PROBLEM TO WORK ON – Rewrite the material below with "screenshot" replaced by "screen image" throughout, changing nothing else. Leave the pictures out of your version.

EXERCISE MATERIALS –

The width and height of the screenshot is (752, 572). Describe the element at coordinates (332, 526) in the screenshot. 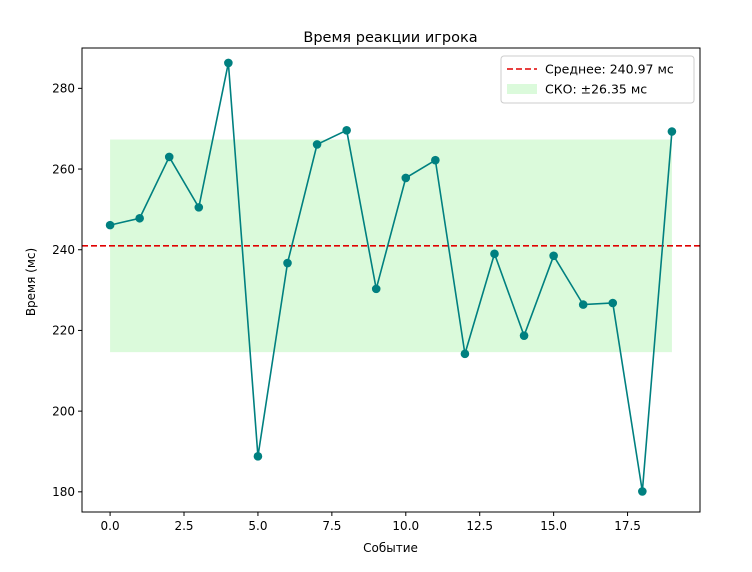

I see `x-tick-label: 7.5` at that location.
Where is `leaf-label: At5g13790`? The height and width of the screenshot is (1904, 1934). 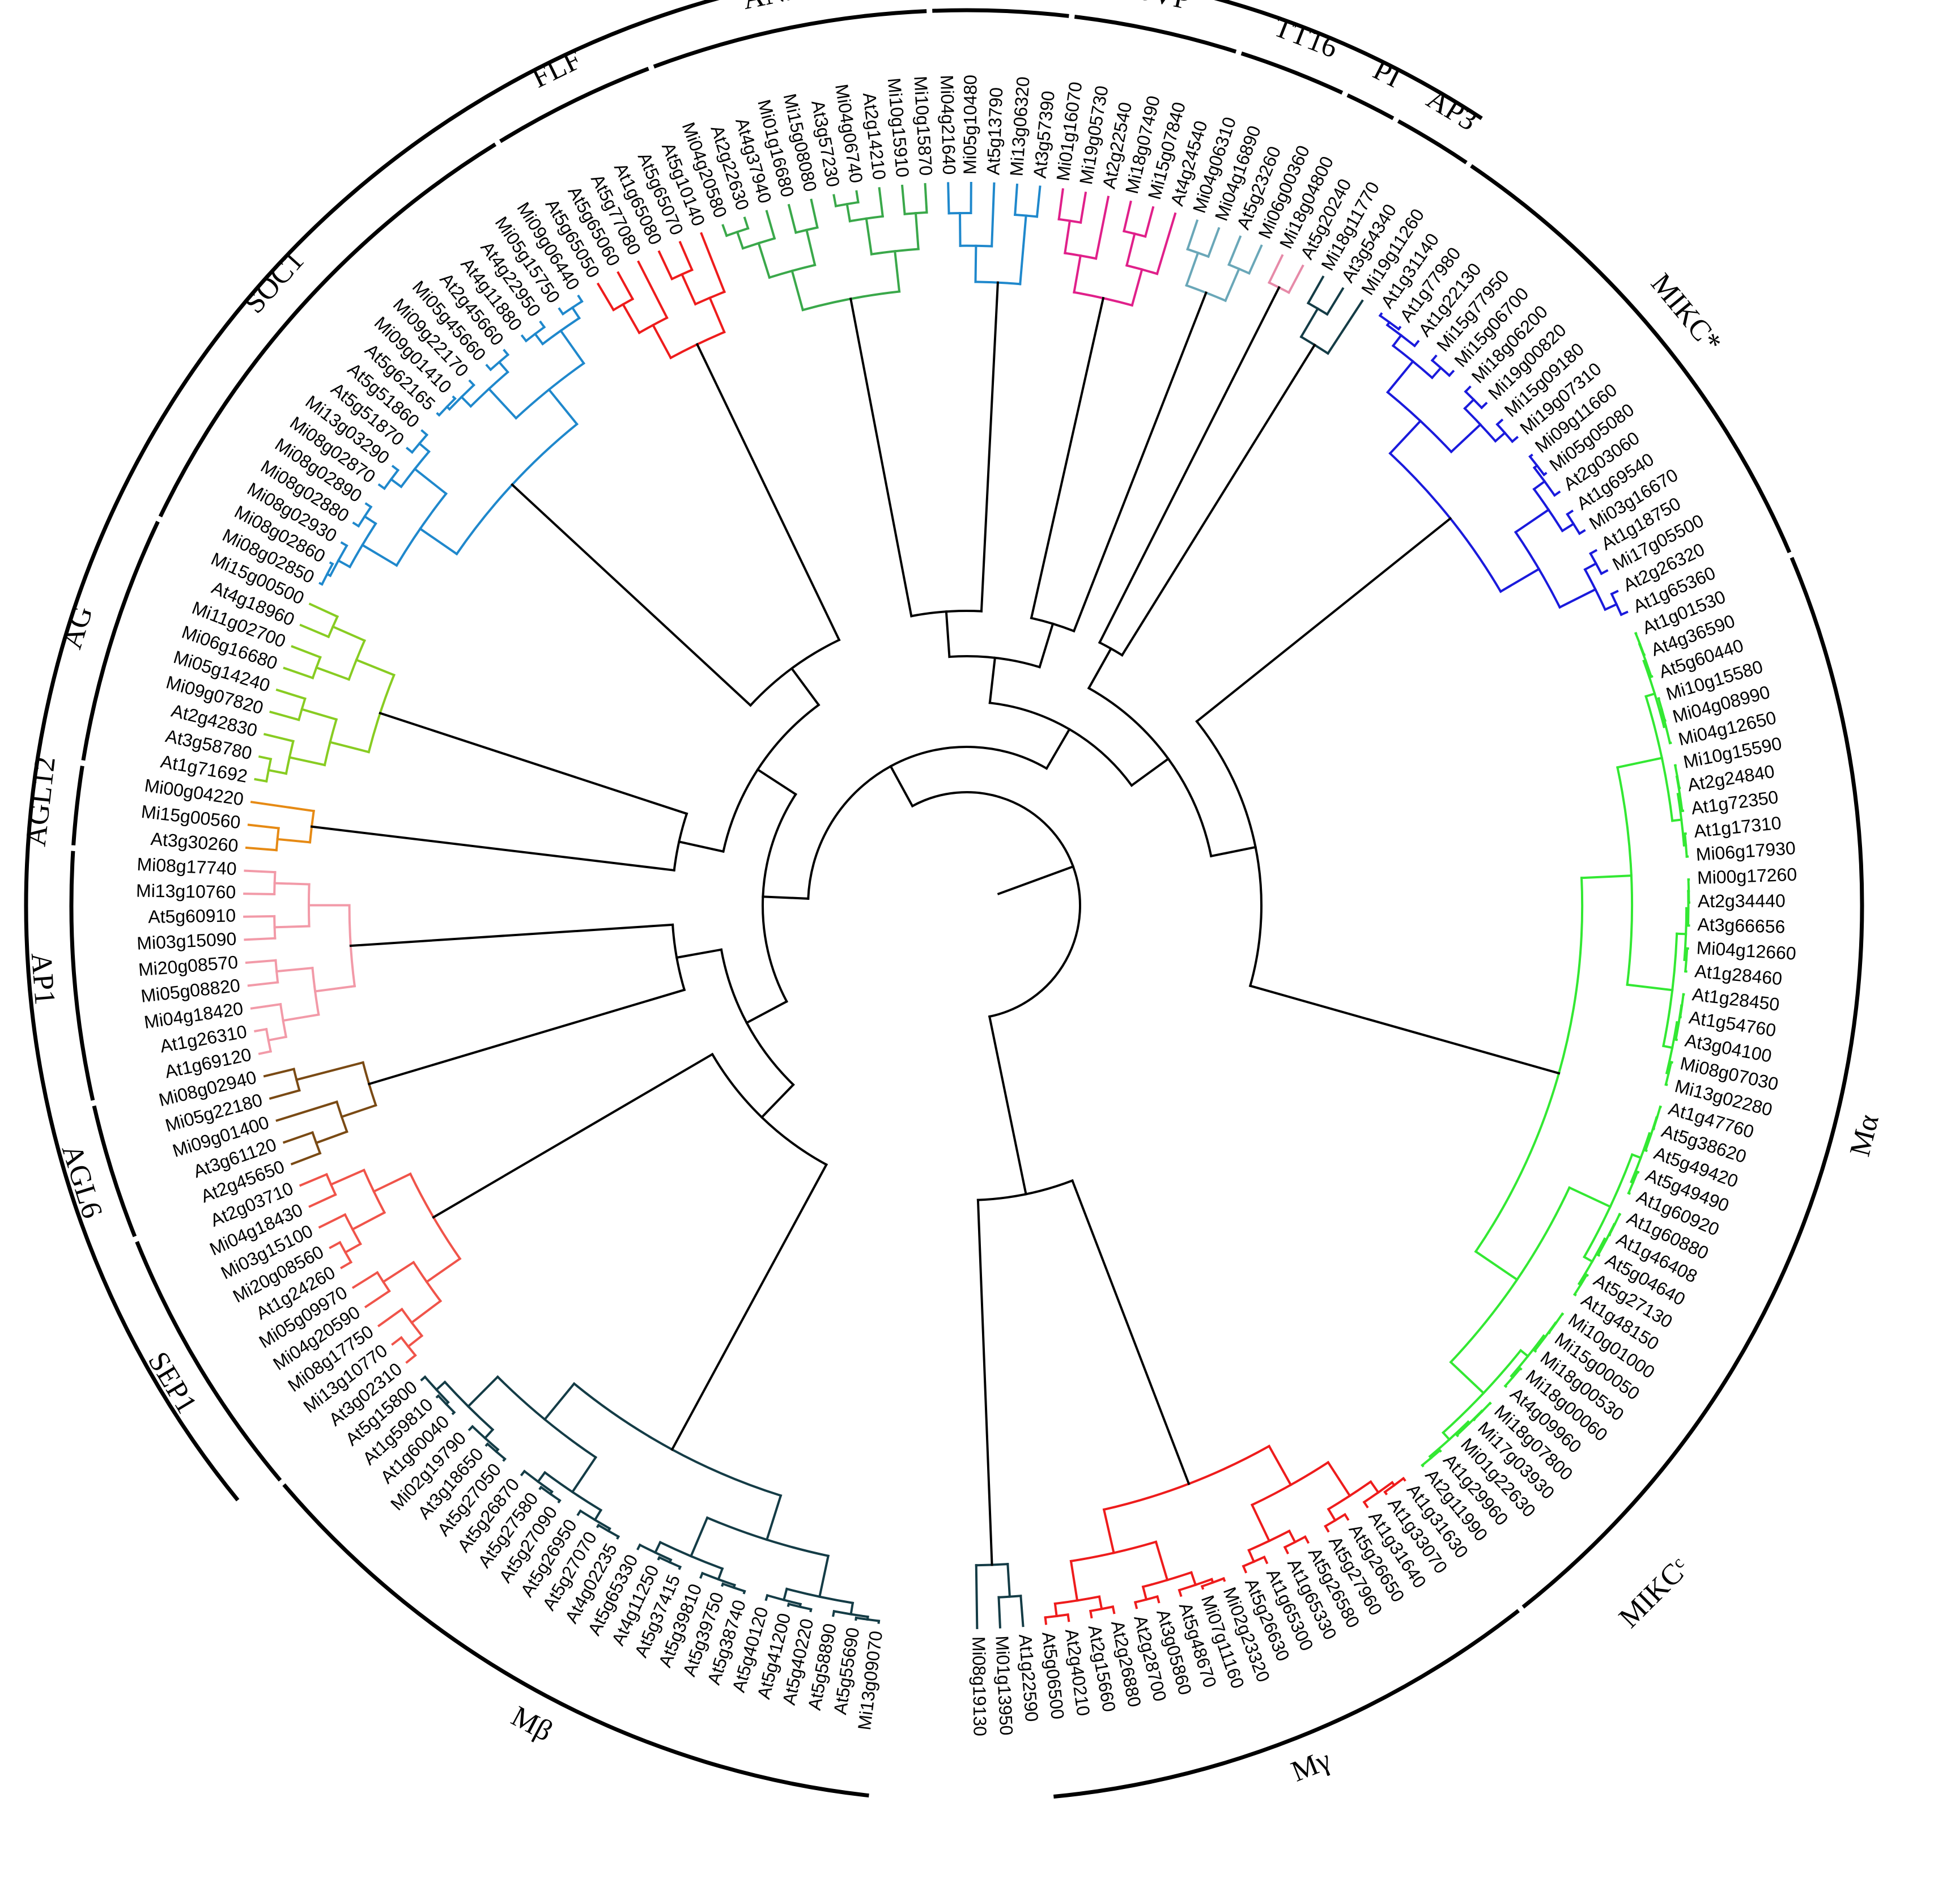
leaf-label: At5g13790 is located at coordinates (994, 131).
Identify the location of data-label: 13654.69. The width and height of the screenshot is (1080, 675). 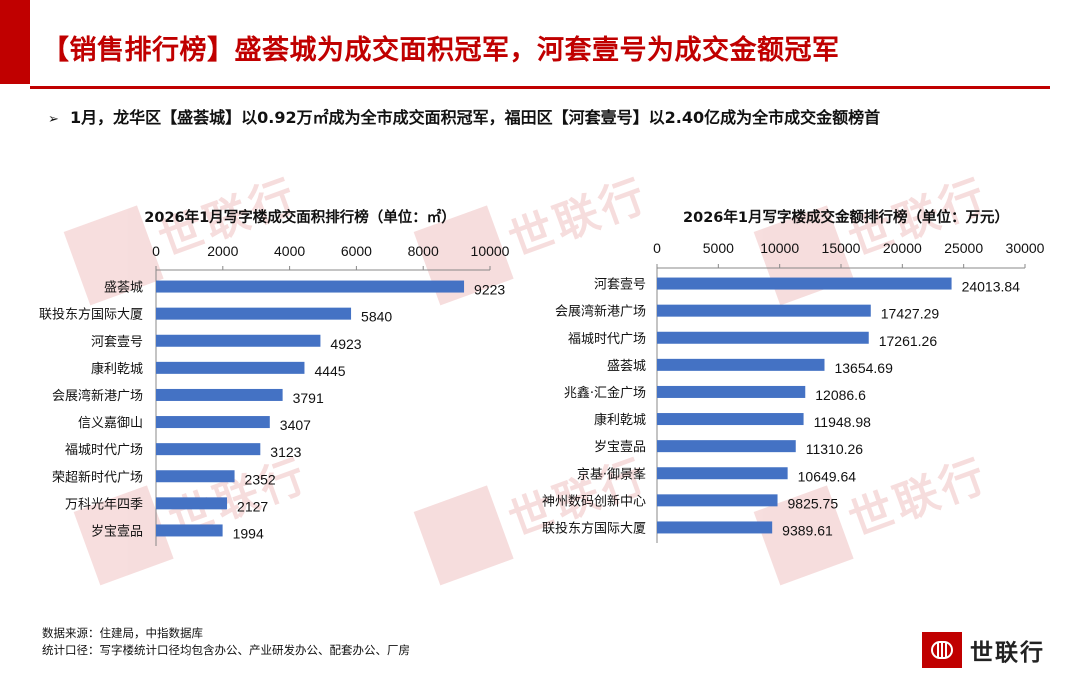
(864, 368).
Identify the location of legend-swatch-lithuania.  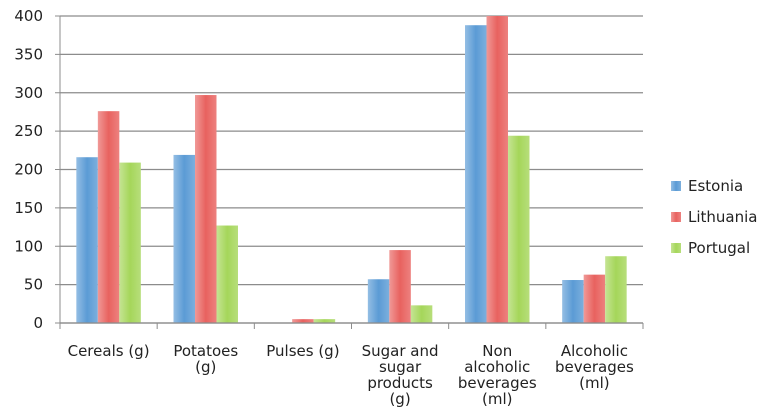
(676, 217).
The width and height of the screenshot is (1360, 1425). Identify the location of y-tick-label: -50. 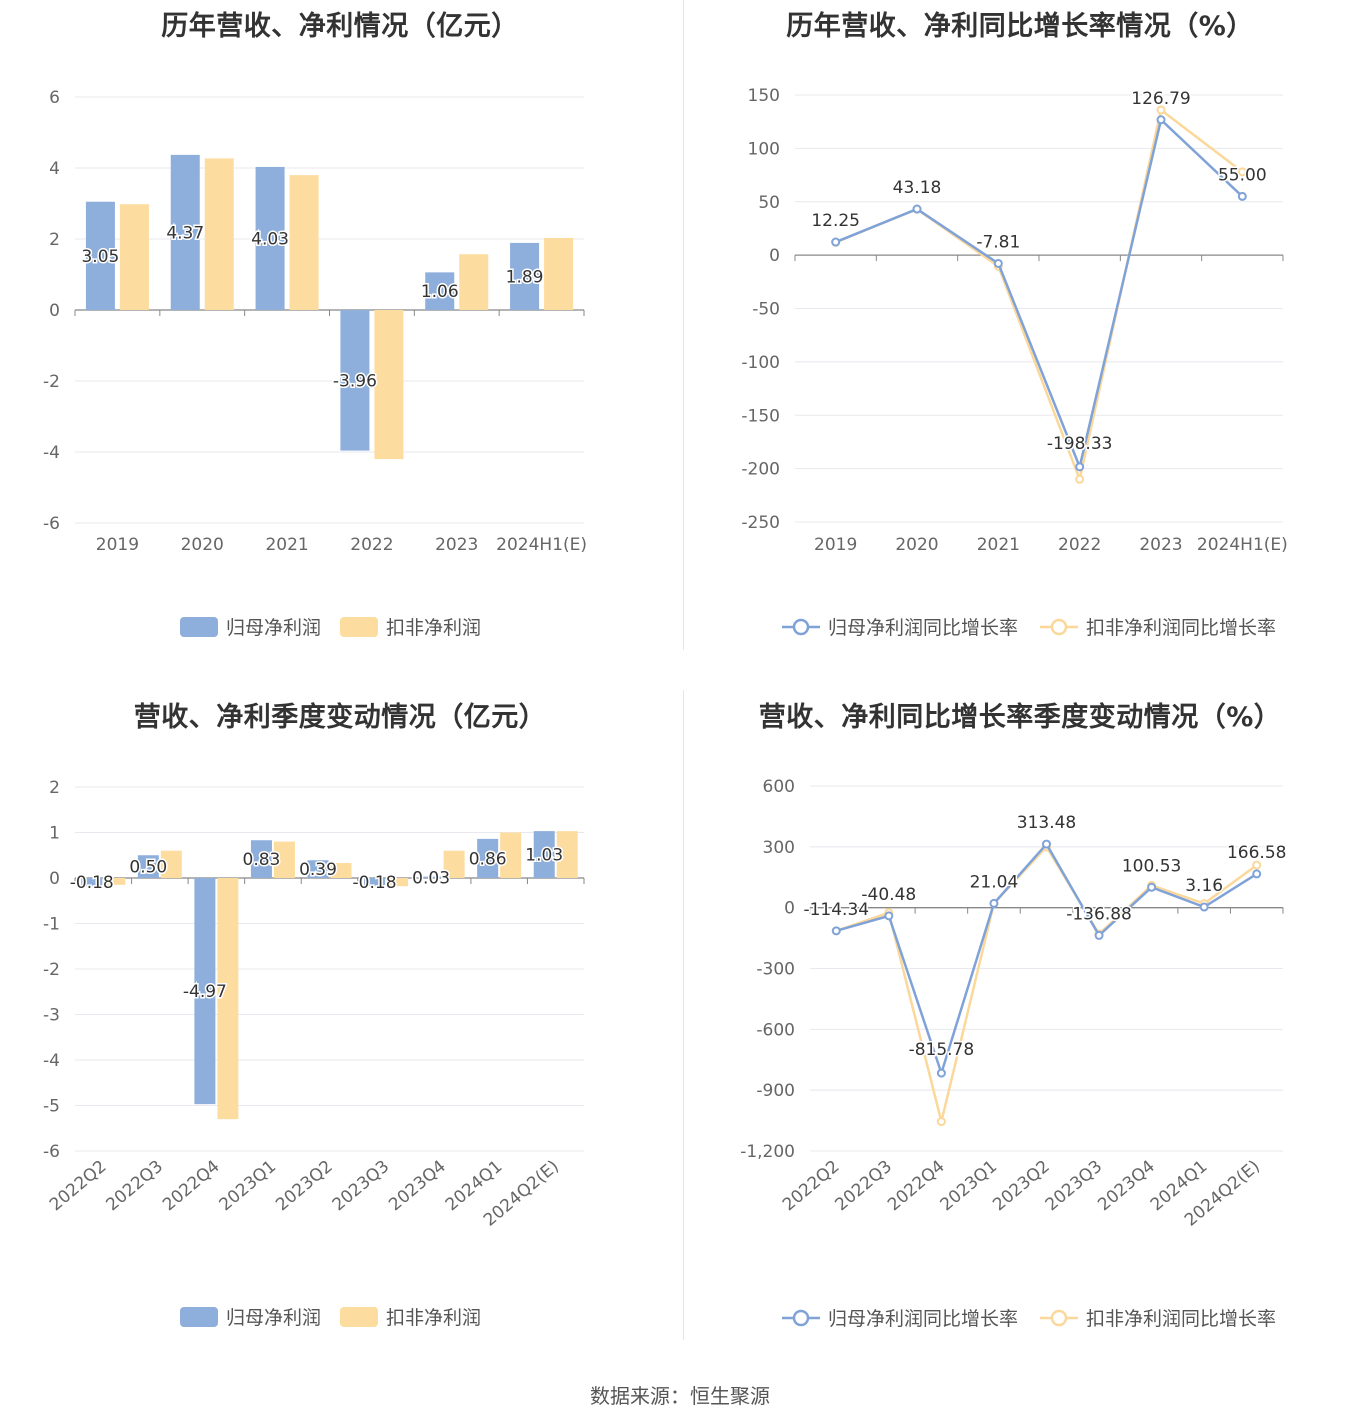
(766, 310).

ANSWER SPACE –
The width and height of the screen image is (752, 572). Describe the element at coordinates (332, 526) in the screen image. 

I see `x-tick-label: 7.5` at that location.
Where is `leaf-label: At5g13790`? The height and width of the screen image is (1904, 1934). 
leaf-label: At5g13790 is located at coordinates (994, 131).
Identify the location of data-label: 13654.69. The width and height of the screen image is (1080, 675). 
(864, 368).
Identify the location of legend-swatch-lithuania.  
(676, 217).
The width and height of the screen image is (1360, 1425). Identify the location of y-tick-label: -50. 
(766, 310).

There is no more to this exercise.